A contrived mess to check that object
doesn't have a __dit__ but avoid checking
it if any ancestor is evil enough to
explicitly define __dict__
"""
ancestor_types = deque()
while obj_type is not type and tolerance:
ancestor_types.appendleft(obj_type)
obj_type = type(obj_type)
tolerance -= 1
for ancestor in ancestor_types:
__dict__ = getattr(ancestor, '__dict__', None)
if __dict__ is not None:
if '__dict__' in __dict__:
return True
return hasattr(obj, '__dict__')
I used that for a while until I came to the sad realization that you can't really trust anything. Behold:
class LazyObject(object):
# Need to pretend to be the wrapped class, for the sake of objects that
# care about this (especially in equality tests)
__class__ = property(new_method_proxy(operator.attrgetter("__class__")))
What exactly is going on there? A simplified example to illustrate the problem:
>>> class Surprise(object):
... @property
... def __class__(self):
... print('Boom!')
...
>>> p = Surprise()
>>> isinstance(p, dict)
Boom!
False
At this point it became clear that the hasdict idea wasn't going to fly for long so I ripped that out as well.
New plan:
- Don't bother showing details for subclasses of builtin types (like dict, list etc). Subclasses could do any of the crazy things shown above.
- Use type instead of isinstance. For example: to check if it's a Exception instance just check if BaseException is in type's MRO. As I'm typing this I realise someone could stick a descriptor into the args attribute, damn it. Perhaps getattr_static would solve it.
- Use repr only on objects deemed to have a safe builtin type.
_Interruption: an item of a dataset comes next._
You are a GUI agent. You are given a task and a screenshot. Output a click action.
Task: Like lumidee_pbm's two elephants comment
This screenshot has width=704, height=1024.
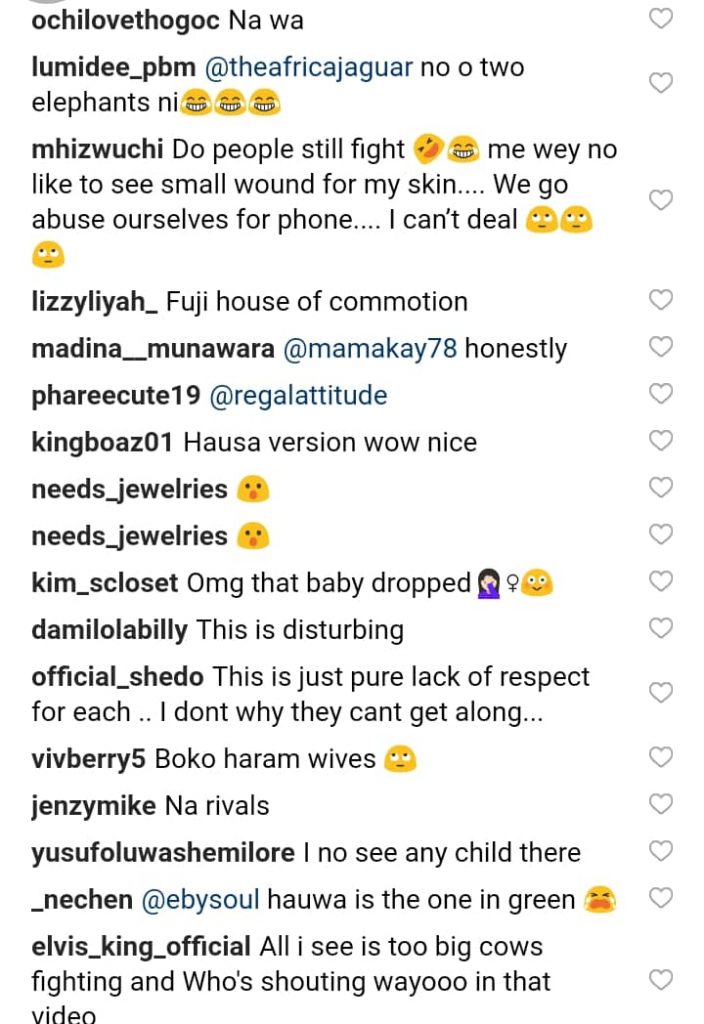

Start with builtins, io, socket, _socket.
What I got now:
def safe_repr(obj, maxdepth=5):
if not maxdepth:
return '...'
obj_type = type(obj)
obj_type_type = type(obj_type)
newdepth = maxdepth - 1
# only represent exact builtins
# (subclasses can have side-effects due to __class__ being
# a property, __instancecheck__, __subclasscheck__ etc)
if obj_type is dict:
return '{%s}' % ', '.join('%s: %s' % (
safe_repr(k, maxdepth),
safe_repr(v, newdepth)
) for k, v in obj.items())
elif obj_type is list:
return '[%s]' % ', '.join(
safe_repr(i, newdepth) for i in obj
)
elif obj_type is tuple:
return '(%s%s)' % (
', '.join(safe_repr(i, newdepth) for i in obj),
',' if len(obj) == 1 else ''
)
elif obj_type is set:
return '{%s}' % ', '.join(
safe_repr(i, newdepth) for i in obj
)
elif obj_type is frozenset:
return '%s({%s})' % (
obj_type.__name__,
', '.join(safe_repr(i, newdepth) for i in obj)
)
elif obj_type is deque:
return '%s([%s])' % (
obj_type.__name__,
', '.join(safe_repr(i, newdepth) for i in obj)
)
elif obj_type in (Counter, OrderedDict, defaultdict):
return '%s({%s})' % (
obj_type.__name__,
', '.join('%s: %s' % (
safe_repr(k, maxdepth),
safe_repr(v, newdepth)
) for k, v in obj.items())
)
elif obj_type is types.MethodType: # noqa
self = obj.__self__
name = getattr(obj, '__qualname__', None)
if name is None:
name = obj.__name__
return '<%sbound method %s of %s>' % (
'un' if self is None else '',
name,
safe_repr(self, newdepth)
)
elif obj_type_type is type and BaseException in obj_type.__mro__:
return '%s(%s)' % (
obj_type.__name__,
', '.join(safe_repr(i, newdepth) for i in obj.args)
)
elif obj_type_type is type and \
obj_type is not InstanceType and \
obj_type.__module__ in (builtins.__name__, 'io', 'socket', '_socket'):
# hardcoded list of safe things. note that isinstance ain't used
# (and we don't trust subclasses to do the right thing in __repr__)
return repr(obj)
else:
return object.__repr__(obj)
The problematic code examples are taken out of popular projects like Celery, Pytest and Django but I don't think it matters who does it. What do you think?